Clean Air Metals prepares to pump $12.5 million into the ground to grow the size of its palladium deposits
The aspiring builders of a palladium mine near Thunder Bay have raised $12.5 million to fund more exploration on growing mineral resource.
Clean Air Metals announced Feb. 23 that it closed the private placement which is earmarked to do exploration drilling on its 29,000-hectare property, 50 kilometres north of the city.
Michael Gentile, considered a leading strategic investor in the junior mining sector, bought in for $1.65 million.
A preliminary economic assessment released by the company in December painted a 10-year mine life at Thunder Bay North, starting with a ramp access underground mine at the Current deposit, the more well explored of two deposits on the property.
Clean Air's Current and Escape deposits, 2.5 kilometres apart, containing high-grade platinum, palladium, copper, nickel and other potentially payable metals.
The company has not yet made a construction decision to proceed. There are still a few more steps to do by way technical, metallurgical, and economic studies.
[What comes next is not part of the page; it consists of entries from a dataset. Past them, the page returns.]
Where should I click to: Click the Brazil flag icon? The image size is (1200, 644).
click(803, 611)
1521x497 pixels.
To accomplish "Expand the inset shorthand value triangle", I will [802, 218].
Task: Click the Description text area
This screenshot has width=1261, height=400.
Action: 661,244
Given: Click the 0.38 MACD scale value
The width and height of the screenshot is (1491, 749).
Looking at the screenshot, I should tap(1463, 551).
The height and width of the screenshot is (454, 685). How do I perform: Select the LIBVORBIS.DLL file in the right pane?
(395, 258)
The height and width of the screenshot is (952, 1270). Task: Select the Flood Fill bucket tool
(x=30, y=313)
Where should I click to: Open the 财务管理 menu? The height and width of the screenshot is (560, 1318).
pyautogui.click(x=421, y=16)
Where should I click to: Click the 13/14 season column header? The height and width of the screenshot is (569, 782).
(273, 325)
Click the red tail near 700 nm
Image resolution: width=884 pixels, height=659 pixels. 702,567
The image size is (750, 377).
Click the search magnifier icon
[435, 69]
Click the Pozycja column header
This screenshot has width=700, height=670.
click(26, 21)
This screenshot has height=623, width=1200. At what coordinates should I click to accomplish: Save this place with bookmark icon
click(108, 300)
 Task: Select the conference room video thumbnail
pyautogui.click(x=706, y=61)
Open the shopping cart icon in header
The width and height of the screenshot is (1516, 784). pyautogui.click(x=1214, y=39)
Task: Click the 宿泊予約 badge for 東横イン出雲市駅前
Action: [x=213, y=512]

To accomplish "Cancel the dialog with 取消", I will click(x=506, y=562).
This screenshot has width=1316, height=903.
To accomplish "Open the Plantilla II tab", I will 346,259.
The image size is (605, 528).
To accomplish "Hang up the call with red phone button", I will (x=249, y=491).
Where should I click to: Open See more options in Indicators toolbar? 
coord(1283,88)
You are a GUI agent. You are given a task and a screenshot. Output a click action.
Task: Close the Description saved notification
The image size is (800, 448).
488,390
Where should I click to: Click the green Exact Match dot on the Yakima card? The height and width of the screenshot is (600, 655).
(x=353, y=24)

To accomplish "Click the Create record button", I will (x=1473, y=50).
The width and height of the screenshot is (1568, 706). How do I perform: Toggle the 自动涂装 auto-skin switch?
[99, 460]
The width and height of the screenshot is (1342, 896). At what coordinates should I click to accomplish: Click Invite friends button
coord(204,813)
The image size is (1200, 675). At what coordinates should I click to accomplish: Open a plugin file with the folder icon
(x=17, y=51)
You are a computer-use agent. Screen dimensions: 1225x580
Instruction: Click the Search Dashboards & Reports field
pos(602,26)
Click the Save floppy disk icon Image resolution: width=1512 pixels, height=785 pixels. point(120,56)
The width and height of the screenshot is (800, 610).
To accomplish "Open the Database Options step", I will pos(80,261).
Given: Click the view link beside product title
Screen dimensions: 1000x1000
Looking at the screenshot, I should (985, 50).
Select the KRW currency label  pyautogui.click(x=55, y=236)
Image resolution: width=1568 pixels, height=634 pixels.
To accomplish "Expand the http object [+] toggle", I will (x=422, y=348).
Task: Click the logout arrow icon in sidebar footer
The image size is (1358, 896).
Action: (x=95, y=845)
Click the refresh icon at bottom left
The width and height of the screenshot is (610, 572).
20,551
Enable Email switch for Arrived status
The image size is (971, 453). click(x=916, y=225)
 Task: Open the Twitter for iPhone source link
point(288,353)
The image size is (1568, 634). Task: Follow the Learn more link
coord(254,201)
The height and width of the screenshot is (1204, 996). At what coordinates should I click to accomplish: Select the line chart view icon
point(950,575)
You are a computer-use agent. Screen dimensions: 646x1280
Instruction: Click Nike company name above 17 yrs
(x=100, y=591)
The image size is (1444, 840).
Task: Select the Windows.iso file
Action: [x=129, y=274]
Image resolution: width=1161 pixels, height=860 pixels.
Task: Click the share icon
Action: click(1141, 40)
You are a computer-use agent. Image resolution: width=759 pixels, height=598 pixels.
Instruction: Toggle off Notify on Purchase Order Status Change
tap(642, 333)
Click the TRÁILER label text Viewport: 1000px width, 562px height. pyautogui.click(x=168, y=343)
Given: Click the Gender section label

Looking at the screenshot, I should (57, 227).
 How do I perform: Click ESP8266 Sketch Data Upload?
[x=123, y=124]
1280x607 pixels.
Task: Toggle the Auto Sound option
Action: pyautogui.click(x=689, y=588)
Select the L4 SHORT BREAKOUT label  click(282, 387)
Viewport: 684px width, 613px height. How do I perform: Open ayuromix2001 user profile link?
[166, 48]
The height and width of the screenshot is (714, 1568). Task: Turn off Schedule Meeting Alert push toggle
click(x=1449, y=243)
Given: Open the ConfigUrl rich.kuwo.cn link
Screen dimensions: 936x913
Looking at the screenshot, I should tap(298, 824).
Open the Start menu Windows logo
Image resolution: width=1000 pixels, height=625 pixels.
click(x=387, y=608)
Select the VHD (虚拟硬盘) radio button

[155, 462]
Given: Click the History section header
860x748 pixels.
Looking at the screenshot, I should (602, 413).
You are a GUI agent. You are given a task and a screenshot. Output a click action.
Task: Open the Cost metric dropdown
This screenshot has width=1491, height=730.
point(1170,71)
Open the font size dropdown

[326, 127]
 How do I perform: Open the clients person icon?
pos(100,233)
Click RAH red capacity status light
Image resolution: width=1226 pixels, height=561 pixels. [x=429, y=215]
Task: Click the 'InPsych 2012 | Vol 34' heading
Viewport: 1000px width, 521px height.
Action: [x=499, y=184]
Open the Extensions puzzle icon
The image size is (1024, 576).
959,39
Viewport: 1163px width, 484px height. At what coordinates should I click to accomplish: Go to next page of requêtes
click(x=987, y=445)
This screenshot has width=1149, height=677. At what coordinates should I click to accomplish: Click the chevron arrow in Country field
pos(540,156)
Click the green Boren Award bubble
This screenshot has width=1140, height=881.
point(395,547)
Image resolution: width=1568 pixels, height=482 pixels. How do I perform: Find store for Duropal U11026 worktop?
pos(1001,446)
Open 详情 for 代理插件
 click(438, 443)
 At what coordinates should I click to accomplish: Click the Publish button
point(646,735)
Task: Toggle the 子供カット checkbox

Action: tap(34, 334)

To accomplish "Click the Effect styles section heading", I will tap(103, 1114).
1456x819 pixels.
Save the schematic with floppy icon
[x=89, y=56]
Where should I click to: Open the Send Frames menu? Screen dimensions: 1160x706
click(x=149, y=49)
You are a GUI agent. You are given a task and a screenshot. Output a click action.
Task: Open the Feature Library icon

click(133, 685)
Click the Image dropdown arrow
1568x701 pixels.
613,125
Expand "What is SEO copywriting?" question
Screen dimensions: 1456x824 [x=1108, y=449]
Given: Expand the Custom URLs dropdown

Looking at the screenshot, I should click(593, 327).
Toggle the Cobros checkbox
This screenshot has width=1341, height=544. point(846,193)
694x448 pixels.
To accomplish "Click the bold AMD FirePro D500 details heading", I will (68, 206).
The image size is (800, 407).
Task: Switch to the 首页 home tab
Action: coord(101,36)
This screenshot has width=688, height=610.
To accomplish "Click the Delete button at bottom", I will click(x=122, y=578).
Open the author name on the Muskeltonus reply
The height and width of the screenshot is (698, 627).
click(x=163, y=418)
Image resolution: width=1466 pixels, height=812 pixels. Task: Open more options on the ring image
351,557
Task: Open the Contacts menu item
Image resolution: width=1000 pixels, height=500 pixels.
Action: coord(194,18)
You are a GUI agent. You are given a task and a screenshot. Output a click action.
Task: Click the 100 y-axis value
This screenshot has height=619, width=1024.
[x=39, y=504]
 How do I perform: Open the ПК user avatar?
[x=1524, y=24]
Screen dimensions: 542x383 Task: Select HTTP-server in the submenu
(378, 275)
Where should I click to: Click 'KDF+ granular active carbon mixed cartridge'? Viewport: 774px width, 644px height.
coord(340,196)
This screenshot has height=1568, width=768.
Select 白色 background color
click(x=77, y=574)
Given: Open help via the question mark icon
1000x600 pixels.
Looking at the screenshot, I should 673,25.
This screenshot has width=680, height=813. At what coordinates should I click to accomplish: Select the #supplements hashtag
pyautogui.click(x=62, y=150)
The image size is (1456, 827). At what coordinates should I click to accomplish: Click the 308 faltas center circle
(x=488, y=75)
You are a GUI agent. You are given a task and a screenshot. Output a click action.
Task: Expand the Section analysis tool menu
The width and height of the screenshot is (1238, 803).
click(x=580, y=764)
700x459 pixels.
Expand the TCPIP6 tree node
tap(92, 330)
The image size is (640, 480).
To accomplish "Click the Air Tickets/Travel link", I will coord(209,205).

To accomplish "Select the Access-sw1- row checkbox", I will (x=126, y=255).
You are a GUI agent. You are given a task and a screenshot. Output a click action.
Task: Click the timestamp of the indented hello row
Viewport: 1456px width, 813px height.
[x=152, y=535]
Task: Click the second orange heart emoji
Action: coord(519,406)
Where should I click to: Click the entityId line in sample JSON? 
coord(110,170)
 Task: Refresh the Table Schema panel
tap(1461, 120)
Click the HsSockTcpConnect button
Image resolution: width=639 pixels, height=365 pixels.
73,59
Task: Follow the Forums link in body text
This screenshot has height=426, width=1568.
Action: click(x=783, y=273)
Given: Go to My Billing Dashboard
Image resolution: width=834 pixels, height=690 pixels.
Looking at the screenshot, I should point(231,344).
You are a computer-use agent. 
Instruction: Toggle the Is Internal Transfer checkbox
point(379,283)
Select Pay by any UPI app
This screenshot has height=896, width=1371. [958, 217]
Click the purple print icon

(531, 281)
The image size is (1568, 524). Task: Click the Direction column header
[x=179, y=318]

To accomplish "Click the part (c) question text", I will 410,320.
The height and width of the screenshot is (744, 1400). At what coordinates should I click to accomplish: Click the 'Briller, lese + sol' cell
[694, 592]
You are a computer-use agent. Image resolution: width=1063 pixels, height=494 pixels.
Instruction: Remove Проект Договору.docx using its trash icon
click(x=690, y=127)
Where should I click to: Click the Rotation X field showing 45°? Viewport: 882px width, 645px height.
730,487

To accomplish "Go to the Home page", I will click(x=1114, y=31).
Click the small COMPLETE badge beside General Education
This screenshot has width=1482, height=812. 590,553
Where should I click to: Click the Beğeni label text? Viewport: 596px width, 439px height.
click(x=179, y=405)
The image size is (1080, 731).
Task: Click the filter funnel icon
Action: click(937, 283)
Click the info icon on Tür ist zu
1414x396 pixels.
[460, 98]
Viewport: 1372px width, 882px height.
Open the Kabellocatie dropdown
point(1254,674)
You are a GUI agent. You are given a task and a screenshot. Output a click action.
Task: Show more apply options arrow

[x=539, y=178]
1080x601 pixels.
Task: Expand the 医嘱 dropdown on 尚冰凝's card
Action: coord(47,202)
But exploration still continues at full speed with assay results still arriving. The expectation on the company's part is that the mineral resource will get substantially larger.
Executive Chair Jim Gallagher and CEO Abraham Drost believe Thunder Bay North has the same geological similarity to that of Norilsk, Russia, one of the world's richest and most minerally-endowed mining camps. They're using a Norilsk-inspired model to guide their exploration and development studies. The company said the project hosts twin magma conduit bodies which form the two deposits.
Two diamond drill rigs are currently turning at its Escape deposit where the company hopes to add more tonnes and grade in calculating a new resource estimate. A focus of this year's exploration plan to conduct infill drilling to get a better, more defined picture of the mineralization of the deposit in order to prepare a mining plan.
Impala Platinum's Lac des Iles Mine is 60 kilometres to the northeast.
Clean Air's Gallagher is the former CEO of North American Palladium, the former owners of the Lac des Iles Mine, which was sold to Impala Platinum for $1 billion in December 2019.